Gli ultimi dati Inps si fermano al 10 aprile e parlano di 4,6 milioni di richieste di cassa integrazione. Ma secondo i Consulenti del lavoro, che operano come intermediari con l’Istituto di previdenza, oggi sono 9 milioni i lavoratori fermi o con l’orario ridotto che hanno quindi bisogno di ammortizzatori, che siano le nove settimane di cig con causale Covid, la cassa in deroga gestita dalle Regioni o gli assegni dei fondi di integrazione salariale. “Circa 4 milioni stanno ricevendo l’anticipo dell’ammortizzatore dalla loro azienda”, spiega Marina Calderone, presidente del Consiglio Nazionale dell’Ordine dei Consulenti. “Gli altri sono in attesa dei bonifici Inps, ma i tempi sono lunghi: se ne parla non prima di metà maggio“.

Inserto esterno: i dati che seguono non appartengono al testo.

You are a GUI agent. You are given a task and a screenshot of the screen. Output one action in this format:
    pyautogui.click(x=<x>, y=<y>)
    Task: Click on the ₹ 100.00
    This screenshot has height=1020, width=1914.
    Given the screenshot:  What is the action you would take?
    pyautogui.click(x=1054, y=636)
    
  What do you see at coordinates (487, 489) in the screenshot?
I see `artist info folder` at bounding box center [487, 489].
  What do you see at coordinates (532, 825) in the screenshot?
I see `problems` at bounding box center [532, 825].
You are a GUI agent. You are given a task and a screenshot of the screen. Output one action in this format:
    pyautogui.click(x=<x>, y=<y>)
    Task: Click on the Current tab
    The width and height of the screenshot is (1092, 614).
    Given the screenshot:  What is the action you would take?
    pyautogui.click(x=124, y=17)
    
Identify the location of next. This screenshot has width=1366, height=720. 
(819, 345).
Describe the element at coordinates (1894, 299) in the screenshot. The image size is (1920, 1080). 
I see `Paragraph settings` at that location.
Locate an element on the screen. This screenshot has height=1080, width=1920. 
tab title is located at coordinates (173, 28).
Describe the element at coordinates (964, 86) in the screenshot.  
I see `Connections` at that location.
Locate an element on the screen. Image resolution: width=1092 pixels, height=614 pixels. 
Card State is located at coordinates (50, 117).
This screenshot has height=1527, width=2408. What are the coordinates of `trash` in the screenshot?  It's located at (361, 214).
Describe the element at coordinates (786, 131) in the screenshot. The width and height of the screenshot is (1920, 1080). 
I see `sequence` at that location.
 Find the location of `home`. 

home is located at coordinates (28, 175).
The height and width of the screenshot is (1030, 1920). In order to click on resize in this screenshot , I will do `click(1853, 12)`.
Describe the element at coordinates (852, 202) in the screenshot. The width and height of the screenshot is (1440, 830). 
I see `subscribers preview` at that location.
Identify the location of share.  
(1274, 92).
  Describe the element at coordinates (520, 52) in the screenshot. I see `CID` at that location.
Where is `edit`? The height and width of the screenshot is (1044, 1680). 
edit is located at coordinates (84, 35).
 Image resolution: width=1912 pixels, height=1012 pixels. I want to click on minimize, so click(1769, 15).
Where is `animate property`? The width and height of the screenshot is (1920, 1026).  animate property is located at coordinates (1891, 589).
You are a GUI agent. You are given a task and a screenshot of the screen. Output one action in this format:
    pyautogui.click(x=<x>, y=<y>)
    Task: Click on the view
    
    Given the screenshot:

Particolarmente accidentato, come i Consulenti segnalano fin dall’inizio, il percorso per la cassa in deroga che copre tra l’altro i dipendenti delle aziende più piccole e interessa almeno 3 milioni di persone: l’acquisizione e valutazione delle domande spetta alle Regioni, che poi girano l’esito all’Inps. L’iter è lento e “ad oggi”, dice Calderone, “ci risulta che da Sicilia e Sardegna non siano ancora arrivate le autorizzazioni”, che sono solo il primo passo. Ma non si può chiedere l’anticipo alla banca? “Vale solo per chi è in cassa a zero ore”, spiega Calderone. “E lo stanno chiedendo in pochi perché servono ben otto documenti e non tutti sono in grado di fare la procedura per via telematica ora che andare allo sportello è complicato” e richiede un appuntamento.